• _YOUR INSTRUCTIONS_: Transcribe every entry exactly; the images stay out.

• _EXERCISE MATERIAL_:
+ + + + +

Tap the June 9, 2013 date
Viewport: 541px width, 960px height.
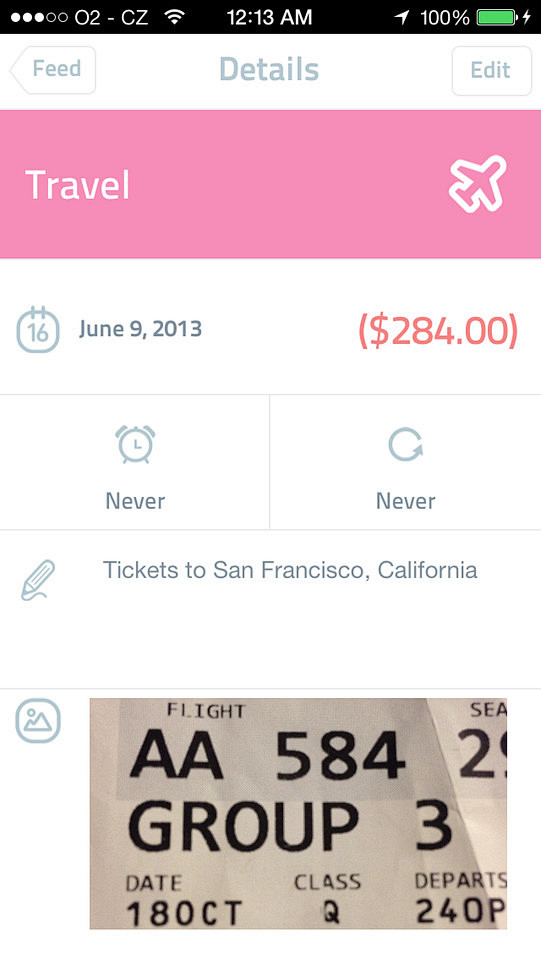click(140, 329)
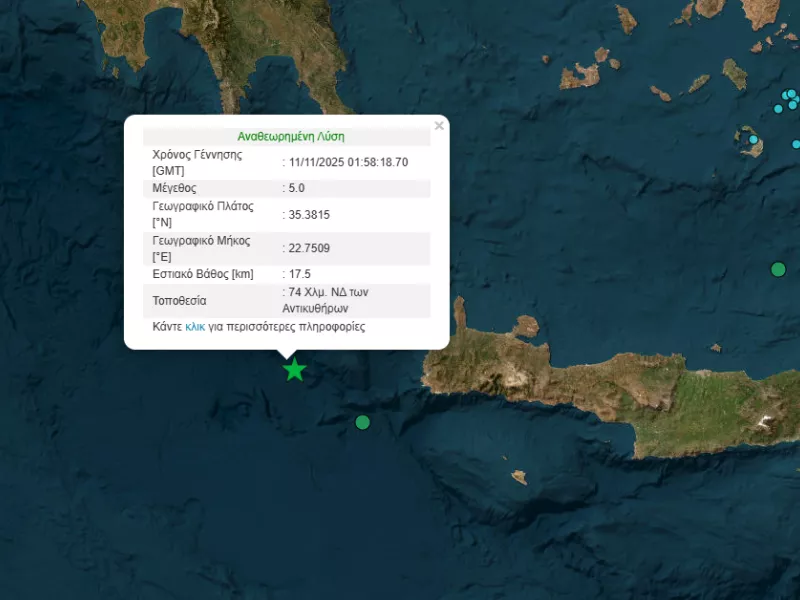The width and height of the screenshot is (800, 600).
Task: Click the 'Μέγεθος' row label
Action: pyautogui.click(x=174, y=188)
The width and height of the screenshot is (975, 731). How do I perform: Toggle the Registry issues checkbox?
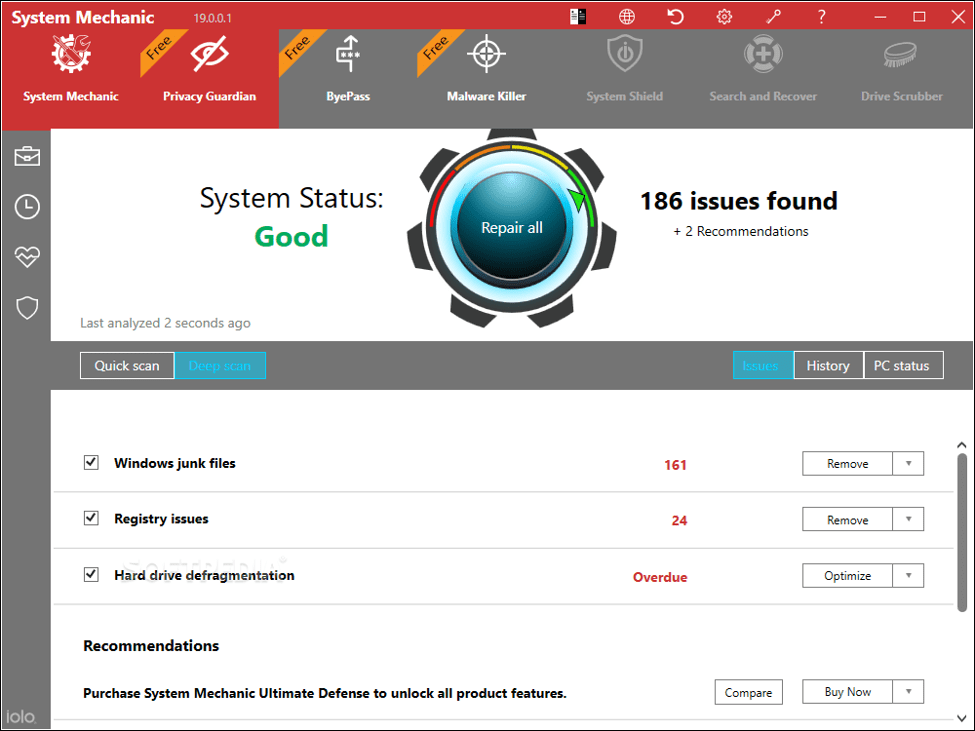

+ + + + +

• _EXERCISE ANSWER_:
Tap the June 9, 2013 date
Viewport: 541px width, 960px height.
click(140, 329)
The width and height of the screenshot is (800, 600).
Task: Click the 'Μέγεθος' row label
Action: pyautogui.click(x=174, y=188)
The width and height of the screenshot is (975, 731). How do I perform: Toggle the Registry issues checkbox?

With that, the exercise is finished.